_To do_
Look through the listing below and write out exactly the lines from the line with "Soal SAT / PAT" to the line with "Grup Pendampingan Premium (394, 2425)", both included, and no others.

_Dataset records_
⁂
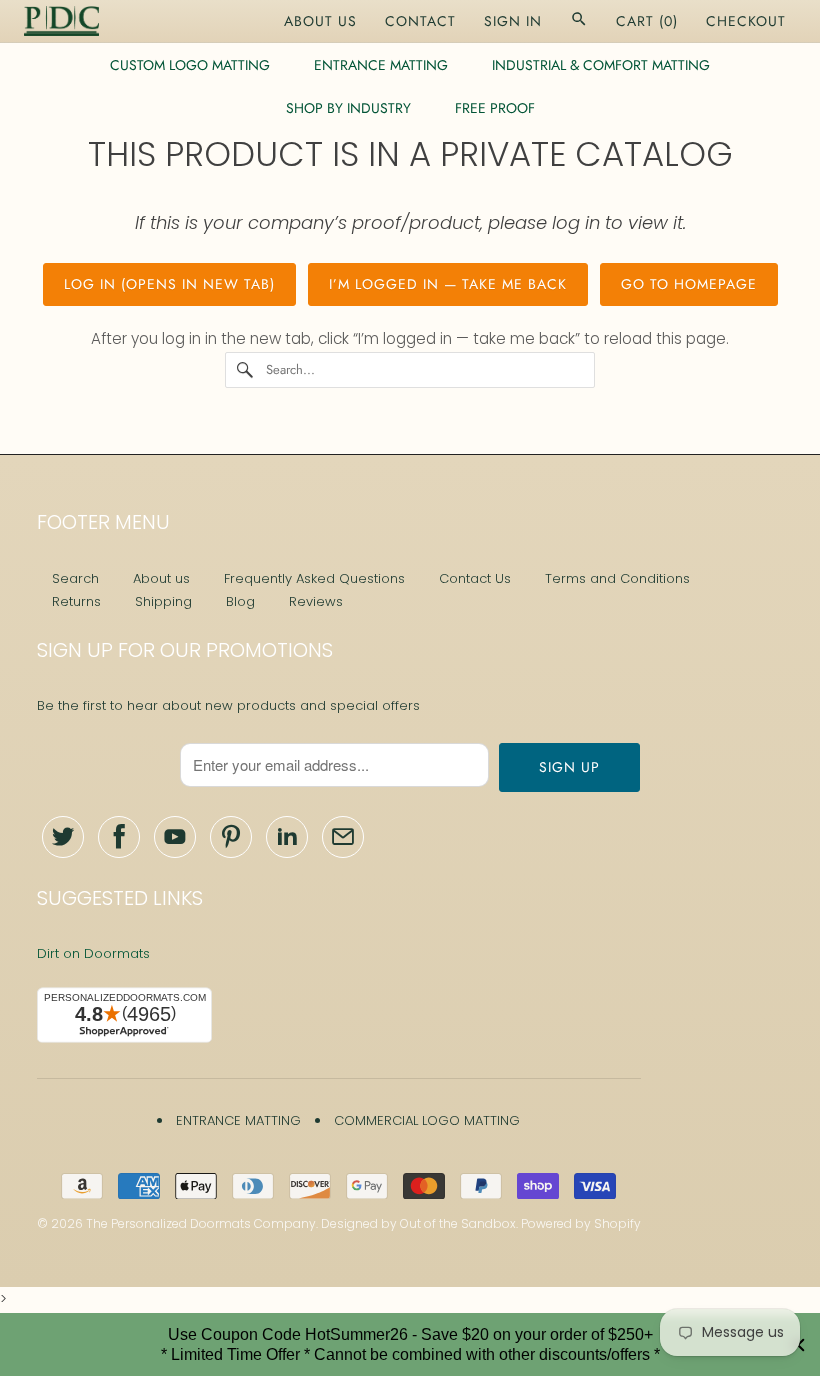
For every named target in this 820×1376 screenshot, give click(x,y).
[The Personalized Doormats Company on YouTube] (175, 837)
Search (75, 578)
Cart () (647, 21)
⁂
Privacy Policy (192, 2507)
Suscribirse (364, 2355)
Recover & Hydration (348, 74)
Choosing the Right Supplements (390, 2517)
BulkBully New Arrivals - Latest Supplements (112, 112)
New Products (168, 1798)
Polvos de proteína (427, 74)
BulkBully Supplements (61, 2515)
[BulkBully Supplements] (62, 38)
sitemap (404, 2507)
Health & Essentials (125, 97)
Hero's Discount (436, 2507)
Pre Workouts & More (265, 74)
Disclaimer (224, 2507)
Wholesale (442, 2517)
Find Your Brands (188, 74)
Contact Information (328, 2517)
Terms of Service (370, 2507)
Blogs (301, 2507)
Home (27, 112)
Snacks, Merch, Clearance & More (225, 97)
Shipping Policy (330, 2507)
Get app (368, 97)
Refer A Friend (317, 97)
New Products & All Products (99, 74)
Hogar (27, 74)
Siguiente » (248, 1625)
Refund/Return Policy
⁂
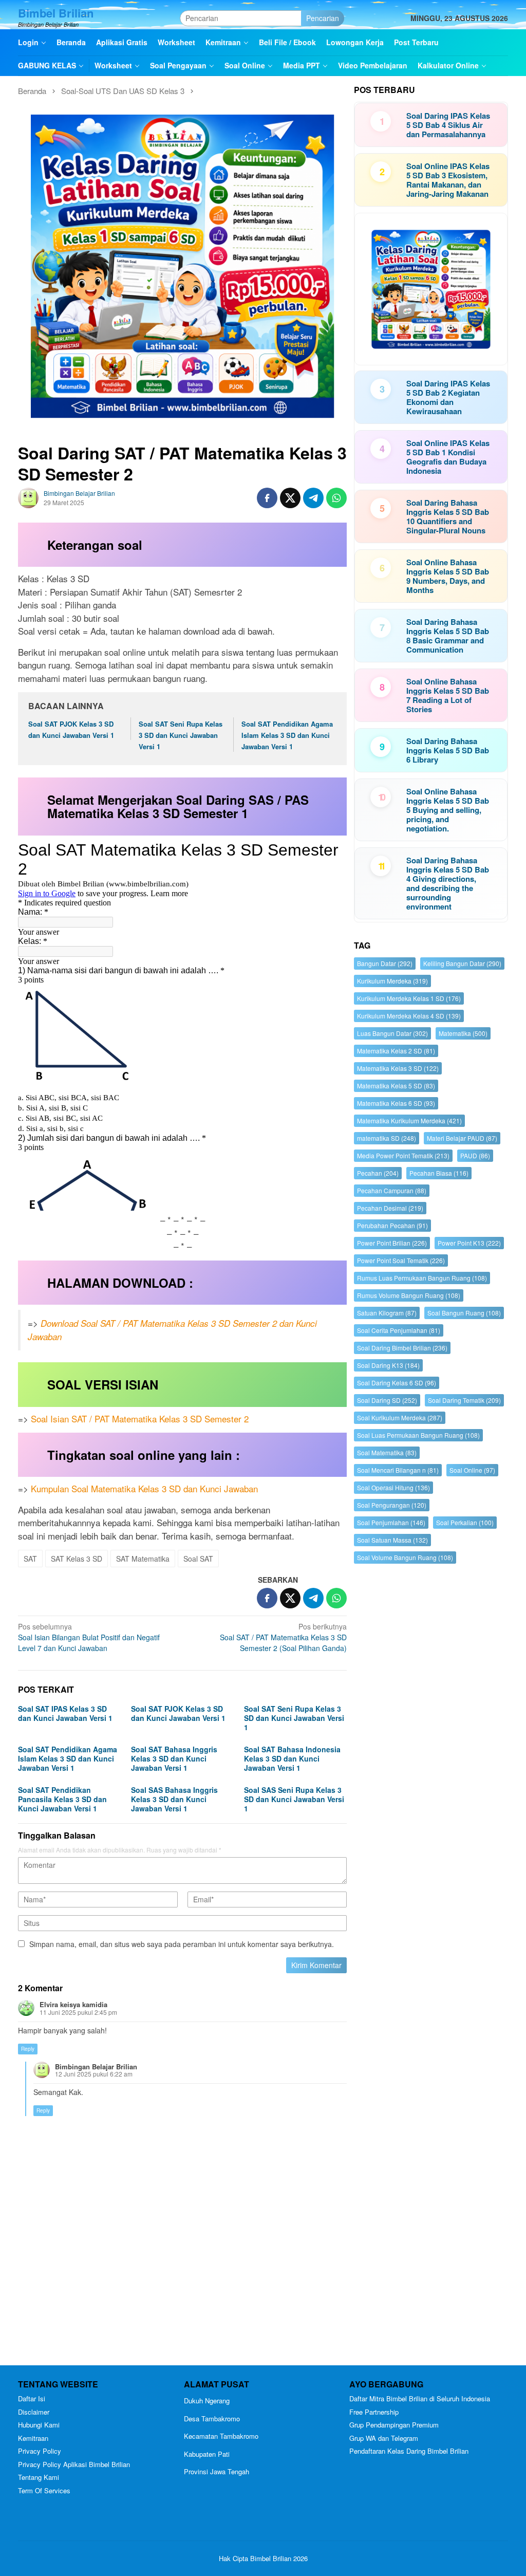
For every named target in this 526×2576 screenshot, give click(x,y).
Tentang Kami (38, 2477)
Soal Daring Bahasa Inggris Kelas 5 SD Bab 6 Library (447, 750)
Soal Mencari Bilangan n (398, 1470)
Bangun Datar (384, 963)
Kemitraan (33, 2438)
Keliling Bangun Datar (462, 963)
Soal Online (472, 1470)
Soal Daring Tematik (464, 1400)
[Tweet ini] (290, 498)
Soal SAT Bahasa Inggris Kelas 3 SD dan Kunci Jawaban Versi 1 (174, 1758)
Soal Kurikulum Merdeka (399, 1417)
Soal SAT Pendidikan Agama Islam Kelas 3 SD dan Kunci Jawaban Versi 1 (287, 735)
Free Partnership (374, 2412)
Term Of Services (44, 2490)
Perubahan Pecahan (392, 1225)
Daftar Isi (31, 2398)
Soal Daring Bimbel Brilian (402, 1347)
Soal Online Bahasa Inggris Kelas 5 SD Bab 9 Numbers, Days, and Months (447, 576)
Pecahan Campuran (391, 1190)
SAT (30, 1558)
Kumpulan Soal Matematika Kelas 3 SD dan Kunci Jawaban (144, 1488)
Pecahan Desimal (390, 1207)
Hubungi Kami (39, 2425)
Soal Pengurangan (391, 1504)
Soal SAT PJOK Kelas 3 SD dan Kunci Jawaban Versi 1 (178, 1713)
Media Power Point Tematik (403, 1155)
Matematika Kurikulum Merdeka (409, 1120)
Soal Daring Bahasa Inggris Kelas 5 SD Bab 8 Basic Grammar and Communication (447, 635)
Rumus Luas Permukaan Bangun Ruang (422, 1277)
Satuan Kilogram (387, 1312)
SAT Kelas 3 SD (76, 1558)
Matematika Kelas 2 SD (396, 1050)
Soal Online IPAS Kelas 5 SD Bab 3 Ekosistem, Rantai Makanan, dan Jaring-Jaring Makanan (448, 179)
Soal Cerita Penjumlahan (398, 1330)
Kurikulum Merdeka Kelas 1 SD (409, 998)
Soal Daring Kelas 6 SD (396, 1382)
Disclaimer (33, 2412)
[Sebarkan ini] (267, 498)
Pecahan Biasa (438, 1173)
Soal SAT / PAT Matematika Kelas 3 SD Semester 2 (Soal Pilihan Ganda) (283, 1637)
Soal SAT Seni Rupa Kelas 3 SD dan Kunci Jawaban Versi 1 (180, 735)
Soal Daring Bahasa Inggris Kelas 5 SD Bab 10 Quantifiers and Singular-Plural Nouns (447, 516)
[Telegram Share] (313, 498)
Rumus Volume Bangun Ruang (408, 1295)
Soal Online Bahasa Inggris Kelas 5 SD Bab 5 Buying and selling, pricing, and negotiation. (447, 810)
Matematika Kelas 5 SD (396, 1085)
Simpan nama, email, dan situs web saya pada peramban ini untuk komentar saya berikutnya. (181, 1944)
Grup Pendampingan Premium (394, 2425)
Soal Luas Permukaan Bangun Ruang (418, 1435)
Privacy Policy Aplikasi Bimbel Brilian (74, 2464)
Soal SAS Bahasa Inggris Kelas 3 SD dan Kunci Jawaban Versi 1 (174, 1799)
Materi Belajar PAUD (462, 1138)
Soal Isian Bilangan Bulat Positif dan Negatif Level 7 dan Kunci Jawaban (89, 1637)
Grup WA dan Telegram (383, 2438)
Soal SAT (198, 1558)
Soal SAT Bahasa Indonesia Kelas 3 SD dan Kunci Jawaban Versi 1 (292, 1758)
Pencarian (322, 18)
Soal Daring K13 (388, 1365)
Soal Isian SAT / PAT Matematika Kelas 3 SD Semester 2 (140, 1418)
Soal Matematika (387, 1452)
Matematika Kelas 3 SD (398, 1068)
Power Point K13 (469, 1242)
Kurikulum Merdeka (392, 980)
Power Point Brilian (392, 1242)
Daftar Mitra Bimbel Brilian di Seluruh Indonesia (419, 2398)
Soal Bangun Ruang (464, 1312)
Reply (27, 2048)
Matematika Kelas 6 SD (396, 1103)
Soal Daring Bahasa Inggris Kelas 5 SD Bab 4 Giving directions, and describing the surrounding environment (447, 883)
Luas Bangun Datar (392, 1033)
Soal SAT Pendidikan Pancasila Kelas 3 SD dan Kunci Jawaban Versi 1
⁂
_Reply_
Soal SAT / PAT Matematika Kelas 3 SD Semester 2 (Soal Pilihan Ganda) (283, 1637)
Soal SAT Seni Rupa Kelas 3 SD dan Kunci Jawaban Versi 1 (180, 735)
Soal Daring Bahasa Inggris Kelas 5 SD Bab 10 Quantifiers and Singular-Plural Nouns (447, 516)
[Telegram Share] (313, 498)
Rumus Volume Bangun Ruang (408, 1295)
Soal Online Bahasa Inggris Kelas 5 SD Bab 5 Buying and selling, pricing, and negotiation. (447, 810)
Matematika Kelas 5 SD (396, 1085)
Simpan nama, email, dan situs web saya pada peramban ini untuk komentar saya berikutnya. (181, 1944)
Grup Pendampingan Premium (394, 2425)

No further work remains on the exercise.